Em silêncio, Vinícius Butzen da Silva, quatro anos, aproxima o ouvido esquerdo do peito do boneco Buzz Lightyear, o astronauta dos filmes de animação Toy Story, para escutar repetidamente as frases em inglês quase sussurradas pelo personagem. O gesto era o mesmo feito pelo amigo do menino, o motorista senegalês Babacar Niang, 38 anos. Nas visitas à família Silva no bairro Santa Rosa de Lima, na zona norte de Porto Alegre, Babacar esparramava pela sala a caixa do garoto repleta de personagens de desenhos animados, carrinhos e jogos. Buzz Lightyear era o favorito do senegalês.
Como não entendia inglês, ele tentava repetir as mensagens do boneco de plástico enquanto era observado pela criança. Desde 3 de junho, quando soube pelos pais que Babacar havia morrido no dia anterior, Vinícius guarda no brinquedo a lembrança de Baba, como carinhosamente chamava o parceiro de brincadeiras.
Por volta das 14h40min de 2 de junho deste ano, Babacar foi morto com um tiro na nuca e teve o corpo abandonado sobre a calçada de uma área residencial da Estrada Antônio Borges, no bairro Belém Velho, na zona sul de Porto Alegre. O carro Logan alugado por ele e usado para corridas por aplicativo foi localizado na mesma via, a menos de um quilômetro, no bairro Cascata, onde os ladrões teriam roubado outro veículo para dar continuidade à fuga.
Inicialmente apurado pelo Departamento de Homicídios, o caso passou a ser investigado como latrocínio (roubo seguido de morte) pela 19ª Delegacia de Polícia. Na sexta-feira (14), foram presos dois suspeitos do crime.
Recolhido ao Departamento Médico-Legal (DML), o corpo de Babacar só foi localizado pelo irmão por parte de pai, o pizzaiolo Ibra Niang, 30 anos, no dia seguinte. Graças à união dos integrantes da Associação dos Senegaleses de Porto Alegre e de amigos de Babacar, foi arrecadada em
48 horas a quantia necessária — e não revelada — para a realização do sepultamento do motorista no país de origem. A entidade, presidida por Mor Ndiaye, preferiu não pedir auxílio do governo local para organizar a viagem.
— O nosso conceito de família é diferente do Brasil. Para nós, todos somos família porque nascemos no mesmo país. Babacar era mais um irmão e fizemos o possível para realizar o desejo dele de voltar ao Senegal — explica Mor.
Babacar e o irmão Ibra dividiam um apartamento na Avenida Farrapos, no bairro Floresta, e haviam conversado durante o jantar, na noite de sábado (1º). Às 6h do dia 2 de junho, Babacar saiu para trabalhar e não voltou no horário do almoço, como costumava fazer nos domingos de folga do irmão.
— Fiquei esperando até 11h, mas ele não chegou. Mandei mensagem e não tive retorno. Tentei ligar direto no telefone, mas estava desligado. Comecei a ficar triste. Sempre que ele vai mais longe, me avisa. Nunca saiu sem avisar — recorda o pizzaiolo.

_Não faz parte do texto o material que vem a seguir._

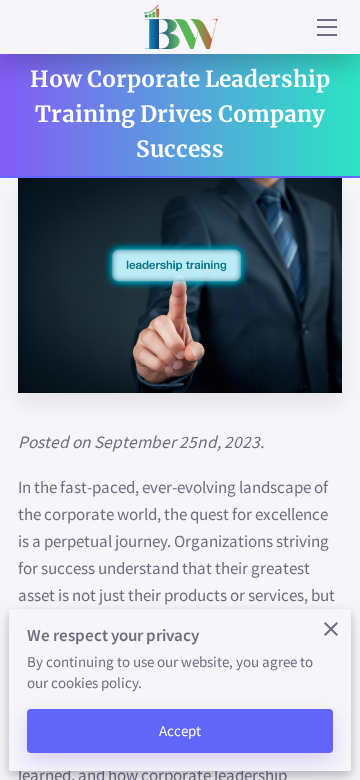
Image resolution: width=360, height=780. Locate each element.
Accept (180, 730)
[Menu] (325, 27)
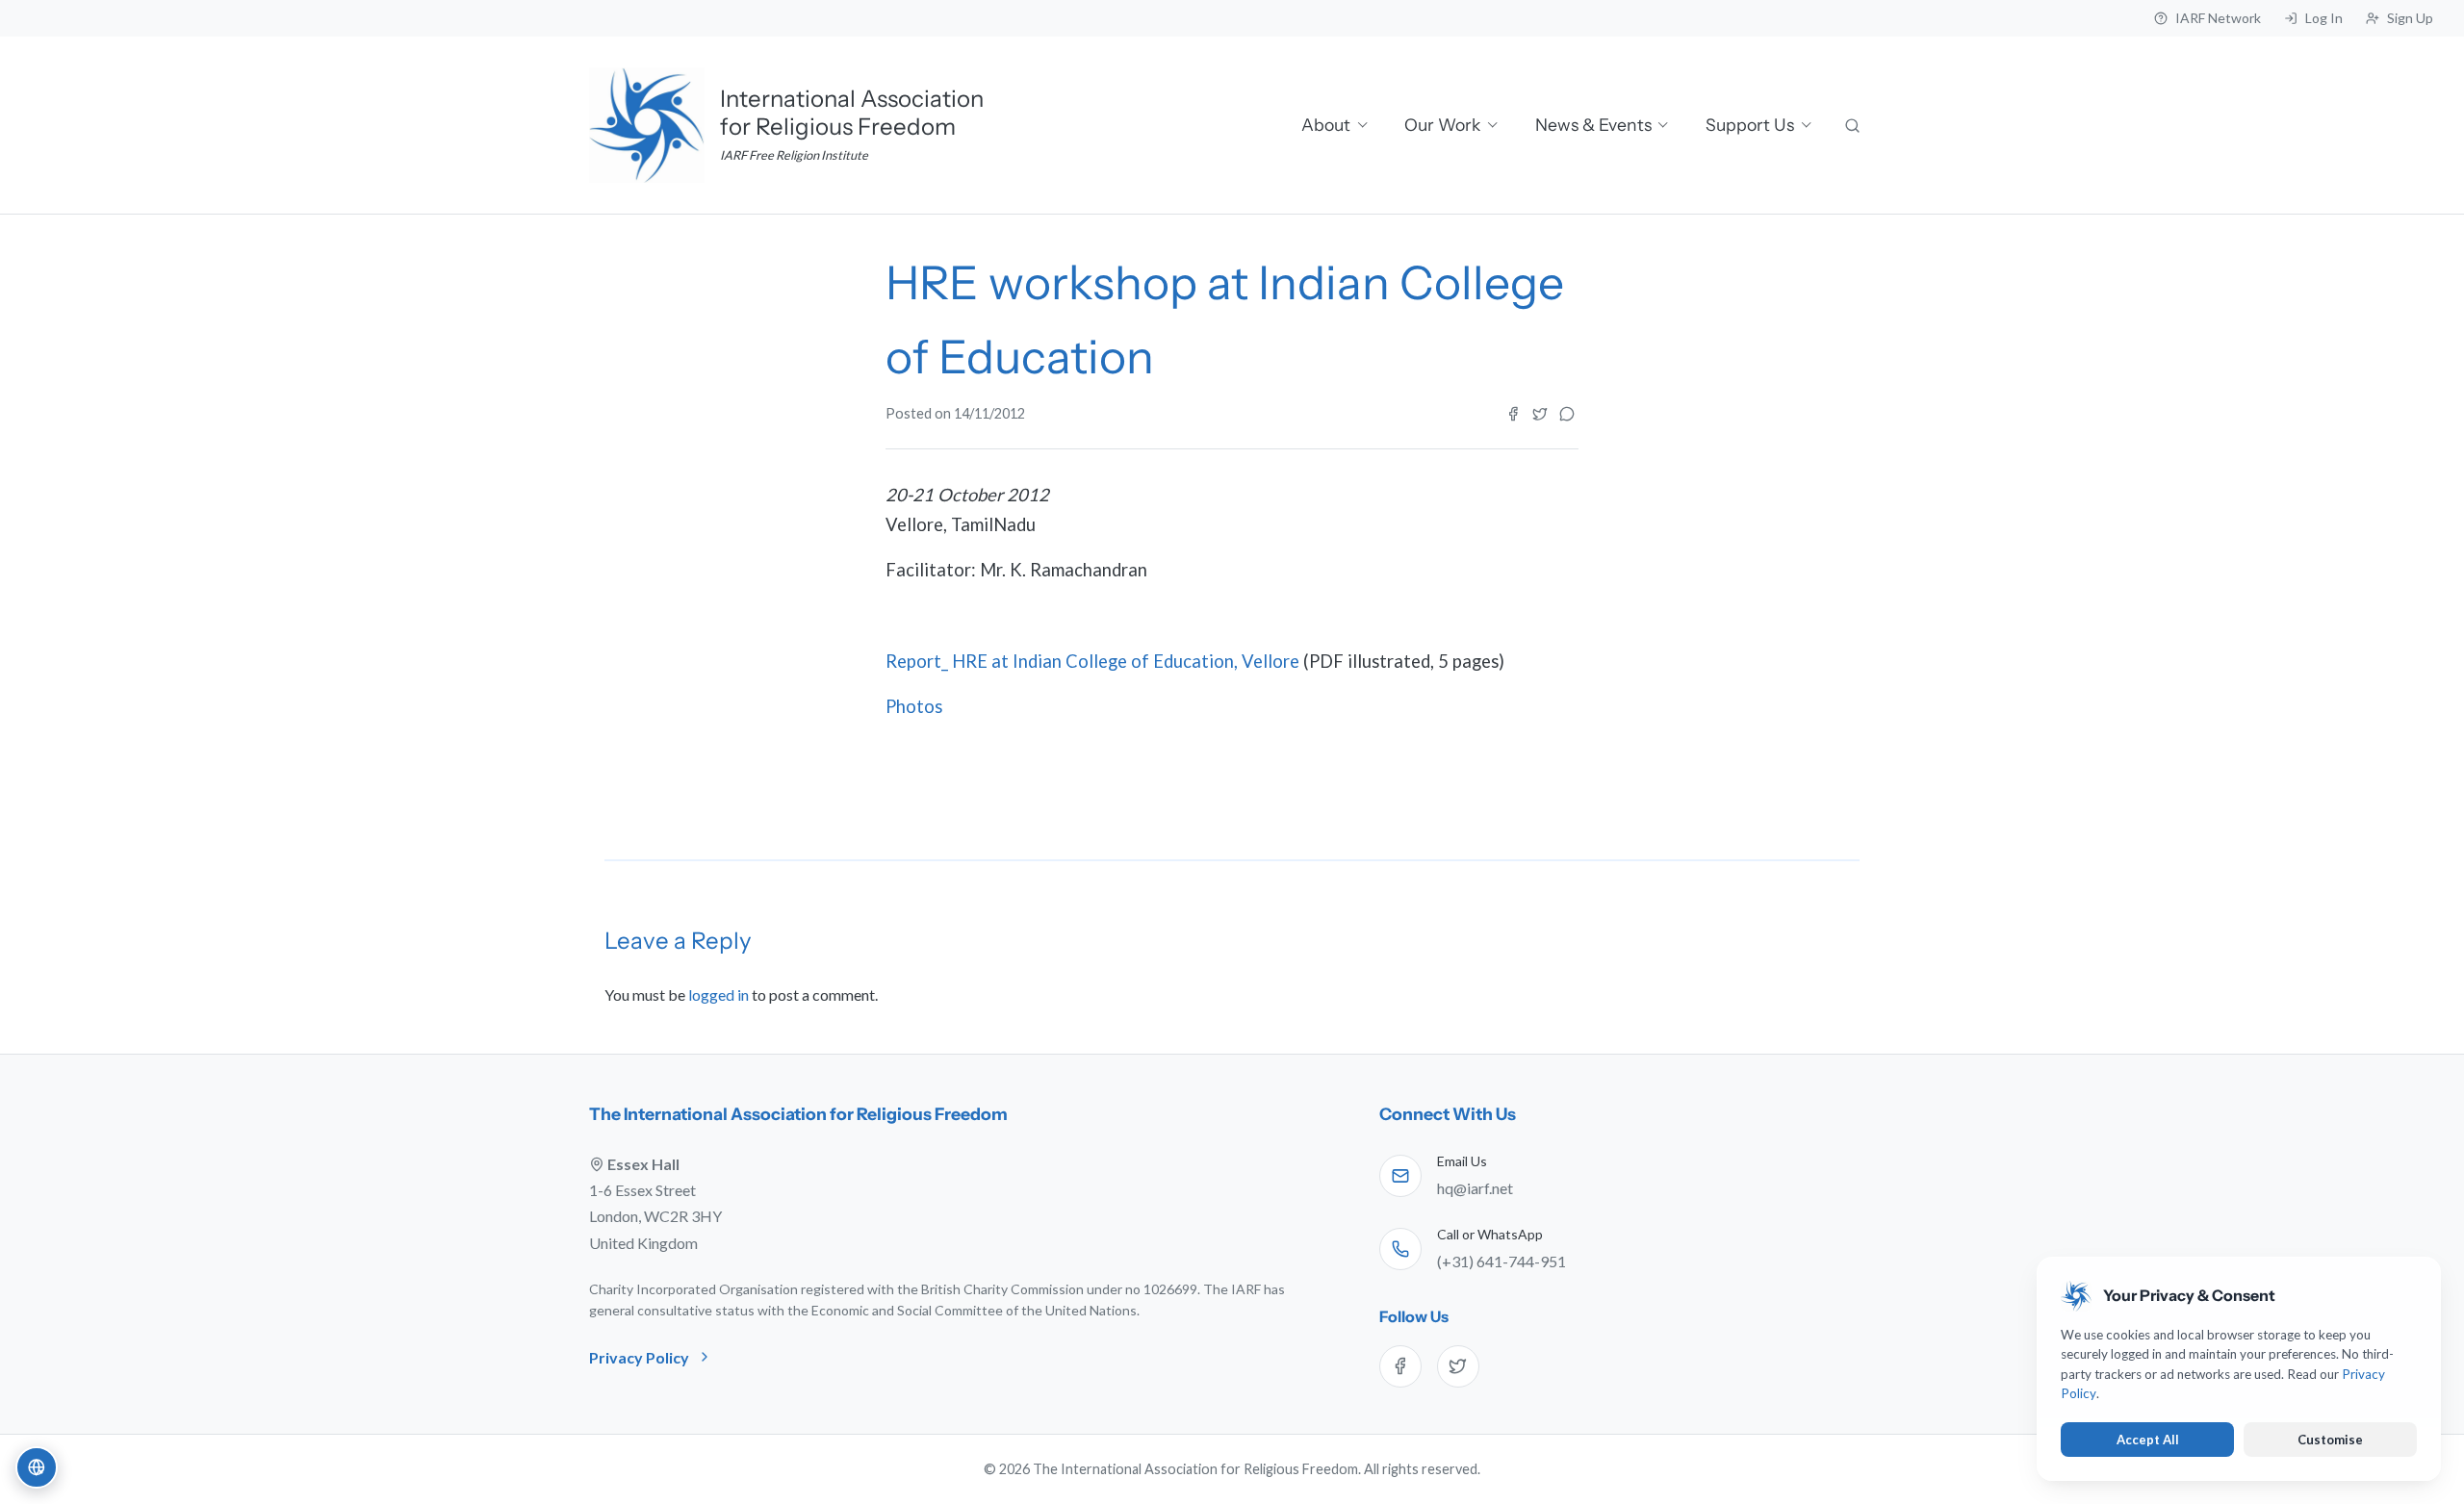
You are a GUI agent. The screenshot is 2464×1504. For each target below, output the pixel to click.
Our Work (1442, 125)
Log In (2324, 18)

Um mês antes de ser vítima de latrocínio, Babacar havia sido assaltado em Alvorada e teve o carro roubado durante uma corrida por aplicativo, na madrugada. Com a ajuda de moradores locais, chamou o irmão e acionou a polícia. A partir deste episódio, passou a trabalhar somente durante o dia. Naquele 2 de junho, preocupado com o sumiço do irmão, Ibra começou a ligar para os hospitais da região e para a lista de amigos conquistados pelo senegalês nos últimos cinco anos, desde a chegada ao Brasil. Mas percebeu o pior quando não teve nenhum dos retornos previstos.
Por meio das redes sociais, a notícia da morte de Babacar chegou a Caxias do Sul, Nova Araçá, Nova Bassano e Capivari do Sul, cidades gaúchas onde ele viveu e trabalhou antes de se instalar em Porto Alegre, em outubro de 2018. As mensagens deixadas no Facebook, até de passageiros que utilizaram os serviços dele de transporte nas últimas semanas, comprovam que o senegalês costurou em solo gaúcho uma colcha de amizades. "Na sexta-feira, ele me levou ao trabalho pela manhã. Babacar Niang... um nome difícil de esquecer. ... Conversamos sobre o Senegal, sobre o passado e sobre seu trabalho atual. Ao descer do carro, apertei sua mão e lhe desejei toda a sorte do mundo. Foi uma amizade de 15 minutos... Educado, muito calmo, de extrema delicadeza e trabalhador, Babacar me fez pensar. Antes mesmo de saber de sua partida, me pôs a refletir sobre o significado de deixar outra vez a África, e abalar-se a outro continente em busca de melhores condições financeiras. Descanse em paz, Babacar", escreveu o músico e compositor Jonas Lewis, que conheceu o senegalês durante uma corrida pelo aplicativo, dois dias antes do latrocínio.
— Não tem o que falar de ruim dele. Era uma pessoa sociável, que gostava de conversar e de fazer amigos — confirma Ibra.
— Quando não estava trabalhando, ficava no WhatsApp falando com a família no Senegal. Sentia muita saudade — completa.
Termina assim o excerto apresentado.